Instructions to follow =
After locating the line that contains "Pinterest (1285, 1412)" in the data below, set down exactly that line and each one after it through the line that contains "About us (634, 411)", and nothing more.

The data =
^^^^

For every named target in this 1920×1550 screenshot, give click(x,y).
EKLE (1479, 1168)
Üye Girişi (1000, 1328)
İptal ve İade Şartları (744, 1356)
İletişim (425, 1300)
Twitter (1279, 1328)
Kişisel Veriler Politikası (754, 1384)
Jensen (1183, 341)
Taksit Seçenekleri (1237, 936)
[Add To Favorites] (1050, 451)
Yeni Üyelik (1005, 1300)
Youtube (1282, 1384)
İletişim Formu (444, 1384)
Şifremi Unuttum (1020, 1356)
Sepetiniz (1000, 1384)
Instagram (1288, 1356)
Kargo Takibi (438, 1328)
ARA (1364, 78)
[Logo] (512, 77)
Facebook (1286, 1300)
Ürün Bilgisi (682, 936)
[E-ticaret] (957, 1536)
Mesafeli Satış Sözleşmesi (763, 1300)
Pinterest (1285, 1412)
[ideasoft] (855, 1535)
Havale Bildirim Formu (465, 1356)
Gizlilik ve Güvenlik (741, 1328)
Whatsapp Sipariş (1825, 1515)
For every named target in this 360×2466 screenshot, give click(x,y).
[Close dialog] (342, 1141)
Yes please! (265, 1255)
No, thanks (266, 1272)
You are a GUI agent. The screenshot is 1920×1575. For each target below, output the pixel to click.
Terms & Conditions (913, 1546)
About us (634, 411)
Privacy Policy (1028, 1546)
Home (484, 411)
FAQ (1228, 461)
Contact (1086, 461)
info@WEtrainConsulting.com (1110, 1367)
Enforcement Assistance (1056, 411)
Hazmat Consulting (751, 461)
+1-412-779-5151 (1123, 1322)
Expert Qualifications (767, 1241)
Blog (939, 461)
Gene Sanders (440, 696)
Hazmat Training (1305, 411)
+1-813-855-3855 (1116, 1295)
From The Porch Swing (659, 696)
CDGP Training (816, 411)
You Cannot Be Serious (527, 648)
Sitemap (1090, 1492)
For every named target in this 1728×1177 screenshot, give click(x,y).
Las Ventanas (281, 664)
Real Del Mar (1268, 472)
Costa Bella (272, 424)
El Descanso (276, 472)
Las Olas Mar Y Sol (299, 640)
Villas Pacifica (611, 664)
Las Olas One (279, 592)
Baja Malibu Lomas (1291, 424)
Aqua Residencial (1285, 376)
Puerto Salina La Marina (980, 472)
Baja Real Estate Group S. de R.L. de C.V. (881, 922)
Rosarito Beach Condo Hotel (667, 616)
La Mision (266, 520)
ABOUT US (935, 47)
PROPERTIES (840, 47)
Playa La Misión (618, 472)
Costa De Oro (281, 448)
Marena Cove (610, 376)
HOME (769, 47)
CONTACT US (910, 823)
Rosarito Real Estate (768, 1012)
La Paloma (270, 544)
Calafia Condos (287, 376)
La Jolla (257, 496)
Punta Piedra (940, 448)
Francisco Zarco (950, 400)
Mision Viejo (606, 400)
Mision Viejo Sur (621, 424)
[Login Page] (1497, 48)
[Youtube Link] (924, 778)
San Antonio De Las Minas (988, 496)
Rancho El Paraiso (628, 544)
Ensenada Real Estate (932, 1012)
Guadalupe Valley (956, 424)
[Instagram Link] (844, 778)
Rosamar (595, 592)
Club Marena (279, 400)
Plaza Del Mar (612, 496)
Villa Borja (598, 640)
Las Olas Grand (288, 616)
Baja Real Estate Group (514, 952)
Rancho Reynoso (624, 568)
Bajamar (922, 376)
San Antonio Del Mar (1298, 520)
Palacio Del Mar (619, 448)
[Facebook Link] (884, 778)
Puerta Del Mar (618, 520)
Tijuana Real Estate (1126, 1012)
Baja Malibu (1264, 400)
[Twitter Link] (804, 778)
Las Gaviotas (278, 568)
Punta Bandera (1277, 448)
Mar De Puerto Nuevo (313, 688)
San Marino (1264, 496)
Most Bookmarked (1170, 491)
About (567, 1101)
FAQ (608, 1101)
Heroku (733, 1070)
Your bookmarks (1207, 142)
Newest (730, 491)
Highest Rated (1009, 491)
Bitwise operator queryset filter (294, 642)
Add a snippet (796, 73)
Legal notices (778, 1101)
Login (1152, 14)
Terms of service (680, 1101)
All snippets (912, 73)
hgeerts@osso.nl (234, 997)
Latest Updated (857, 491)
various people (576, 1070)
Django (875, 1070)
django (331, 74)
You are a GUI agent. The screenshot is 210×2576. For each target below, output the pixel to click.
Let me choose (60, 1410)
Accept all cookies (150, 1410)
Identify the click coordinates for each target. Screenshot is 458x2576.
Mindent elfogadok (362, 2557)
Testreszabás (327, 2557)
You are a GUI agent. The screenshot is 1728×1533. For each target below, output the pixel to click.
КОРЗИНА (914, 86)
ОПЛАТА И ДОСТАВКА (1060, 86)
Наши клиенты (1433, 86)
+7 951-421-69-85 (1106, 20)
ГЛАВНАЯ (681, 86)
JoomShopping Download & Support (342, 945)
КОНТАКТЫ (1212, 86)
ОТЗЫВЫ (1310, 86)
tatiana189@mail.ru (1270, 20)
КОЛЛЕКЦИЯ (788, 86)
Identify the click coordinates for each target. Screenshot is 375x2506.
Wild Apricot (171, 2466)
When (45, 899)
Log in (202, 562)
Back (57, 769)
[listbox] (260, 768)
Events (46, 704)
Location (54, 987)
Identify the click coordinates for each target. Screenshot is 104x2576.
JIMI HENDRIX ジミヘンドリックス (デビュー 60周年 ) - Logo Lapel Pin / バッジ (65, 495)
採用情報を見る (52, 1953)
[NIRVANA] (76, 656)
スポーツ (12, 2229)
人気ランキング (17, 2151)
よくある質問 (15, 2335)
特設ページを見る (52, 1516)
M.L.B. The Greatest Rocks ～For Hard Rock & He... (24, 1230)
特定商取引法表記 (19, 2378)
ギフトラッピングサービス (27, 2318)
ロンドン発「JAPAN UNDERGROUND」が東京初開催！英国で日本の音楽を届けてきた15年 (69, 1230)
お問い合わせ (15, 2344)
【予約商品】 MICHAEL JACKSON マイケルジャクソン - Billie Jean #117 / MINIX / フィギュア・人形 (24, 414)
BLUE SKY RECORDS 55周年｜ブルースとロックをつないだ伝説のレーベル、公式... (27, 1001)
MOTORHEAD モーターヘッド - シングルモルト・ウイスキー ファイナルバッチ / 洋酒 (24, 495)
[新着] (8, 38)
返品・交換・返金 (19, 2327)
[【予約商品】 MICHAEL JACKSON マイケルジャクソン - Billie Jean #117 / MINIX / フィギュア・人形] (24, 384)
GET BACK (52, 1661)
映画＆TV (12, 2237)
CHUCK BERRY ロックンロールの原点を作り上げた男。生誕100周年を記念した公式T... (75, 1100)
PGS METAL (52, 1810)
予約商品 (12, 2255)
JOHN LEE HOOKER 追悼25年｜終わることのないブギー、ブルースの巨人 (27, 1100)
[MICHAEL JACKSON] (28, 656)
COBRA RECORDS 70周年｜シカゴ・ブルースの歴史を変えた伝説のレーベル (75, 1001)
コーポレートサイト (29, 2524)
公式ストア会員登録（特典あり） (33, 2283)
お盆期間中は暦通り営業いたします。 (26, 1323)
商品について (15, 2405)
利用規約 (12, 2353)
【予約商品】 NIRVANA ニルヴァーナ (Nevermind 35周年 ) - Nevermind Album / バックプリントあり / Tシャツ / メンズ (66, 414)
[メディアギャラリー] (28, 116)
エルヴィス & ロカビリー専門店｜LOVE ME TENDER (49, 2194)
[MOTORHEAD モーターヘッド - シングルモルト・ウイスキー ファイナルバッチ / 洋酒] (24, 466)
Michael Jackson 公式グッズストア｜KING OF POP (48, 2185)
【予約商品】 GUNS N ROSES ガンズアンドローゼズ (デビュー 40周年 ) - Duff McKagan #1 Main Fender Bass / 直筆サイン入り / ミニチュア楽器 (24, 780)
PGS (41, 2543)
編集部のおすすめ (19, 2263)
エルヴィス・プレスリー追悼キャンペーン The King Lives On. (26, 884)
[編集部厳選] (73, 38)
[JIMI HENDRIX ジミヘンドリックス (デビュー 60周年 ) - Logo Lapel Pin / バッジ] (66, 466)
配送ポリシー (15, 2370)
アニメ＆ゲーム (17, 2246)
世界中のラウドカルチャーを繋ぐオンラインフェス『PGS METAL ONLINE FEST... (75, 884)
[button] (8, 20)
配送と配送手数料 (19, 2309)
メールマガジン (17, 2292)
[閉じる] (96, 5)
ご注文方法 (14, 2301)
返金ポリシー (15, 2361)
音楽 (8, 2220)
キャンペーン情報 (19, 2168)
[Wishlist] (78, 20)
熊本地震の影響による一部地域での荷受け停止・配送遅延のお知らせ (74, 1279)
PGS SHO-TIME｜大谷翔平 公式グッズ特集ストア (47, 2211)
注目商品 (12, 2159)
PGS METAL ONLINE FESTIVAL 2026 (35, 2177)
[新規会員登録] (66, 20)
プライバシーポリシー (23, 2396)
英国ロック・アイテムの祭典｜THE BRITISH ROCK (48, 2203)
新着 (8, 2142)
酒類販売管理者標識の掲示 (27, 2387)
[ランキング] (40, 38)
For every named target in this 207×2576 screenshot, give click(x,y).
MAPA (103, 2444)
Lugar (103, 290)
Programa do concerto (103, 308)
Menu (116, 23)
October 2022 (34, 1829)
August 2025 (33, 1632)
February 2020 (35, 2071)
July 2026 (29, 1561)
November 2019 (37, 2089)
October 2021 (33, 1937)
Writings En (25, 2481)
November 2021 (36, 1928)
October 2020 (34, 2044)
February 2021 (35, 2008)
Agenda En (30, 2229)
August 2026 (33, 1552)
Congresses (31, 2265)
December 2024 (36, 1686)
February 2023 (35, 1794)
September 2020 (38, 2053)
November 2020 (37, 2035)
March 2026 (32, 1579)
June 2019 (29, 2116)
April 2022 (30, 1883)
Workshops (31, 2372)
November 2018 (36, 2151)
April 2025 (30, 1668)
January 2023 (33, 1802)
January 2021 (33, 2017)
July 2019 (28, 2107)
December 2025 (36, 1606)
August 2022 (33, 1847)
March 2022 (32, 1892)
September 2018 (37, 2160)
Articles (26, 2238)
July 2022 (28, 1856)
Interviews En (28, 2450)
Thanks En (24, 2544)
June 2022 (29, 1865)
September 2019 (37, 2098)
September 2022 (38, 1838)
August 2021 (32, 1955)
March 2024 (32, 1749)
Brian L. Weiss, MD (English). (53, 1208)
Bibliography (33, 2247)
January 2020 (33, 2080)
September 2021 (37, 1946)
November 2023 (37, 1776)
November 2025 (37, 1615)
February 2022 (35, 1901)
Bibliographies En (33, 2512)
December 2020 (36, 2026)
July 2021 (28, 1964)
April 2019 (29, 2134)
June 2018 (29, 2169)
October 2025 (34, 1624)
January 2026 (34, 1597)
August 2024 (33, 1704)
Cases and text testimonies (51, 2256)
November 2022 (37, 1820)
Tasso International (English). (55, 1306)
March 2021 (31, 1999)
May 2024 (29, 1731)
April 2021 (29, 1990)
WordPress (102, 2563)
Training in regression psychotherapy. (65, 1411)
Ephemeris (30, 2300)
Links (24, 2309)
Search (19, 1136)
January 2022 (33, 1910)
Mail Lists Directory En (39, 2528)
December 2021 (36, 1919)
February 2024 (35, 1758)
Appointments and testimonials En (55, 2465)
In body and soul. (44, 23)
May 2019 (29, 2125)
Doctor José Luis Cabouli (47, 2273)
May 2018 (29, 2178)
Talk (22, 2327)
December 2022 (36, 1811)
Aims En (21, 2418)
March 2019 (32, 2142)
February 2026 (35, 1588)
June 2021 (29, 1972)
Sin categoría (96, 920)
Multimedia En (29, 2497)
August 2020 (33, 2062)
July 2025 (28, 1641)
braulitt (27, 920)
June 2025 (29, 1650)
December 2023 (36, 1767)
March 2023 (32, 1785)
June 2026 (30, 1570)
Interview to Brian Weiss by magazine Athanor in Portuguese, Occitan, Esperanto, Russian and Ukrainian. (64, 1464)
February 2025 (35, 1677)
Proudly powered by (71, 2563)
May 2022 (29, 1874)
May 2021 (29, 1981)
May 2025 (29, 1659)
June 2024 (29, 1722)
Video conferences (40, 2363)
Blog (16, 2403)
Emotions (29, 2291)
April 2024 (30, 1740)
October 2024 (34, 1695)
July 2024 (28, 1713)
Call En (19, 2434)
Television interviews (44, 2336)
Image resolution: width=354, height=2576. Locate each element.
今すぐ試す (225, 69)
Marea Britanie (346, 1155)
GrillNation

^^^^

Answer for the task =
Pinterest (1285, 1412)
[ideasoft] (855, 1535)
Havale Bildirim Formu (465, 1356)
Gizlilik ve Güvenlik (741, 1328)
Whatsapp Sipariş (1825, 1515)
For every named target in this 360×2466 screenshot, give click(x,y).
[Close dialog] (342, 1141)
Yes please! (265, 1255)
No, thanks (266, 1272)
You are a GUI agent. The screenshot is 1920×1575. For each target below, output the pixel to click.
Terms & Conditions (913, 1546)
About us (634, 411)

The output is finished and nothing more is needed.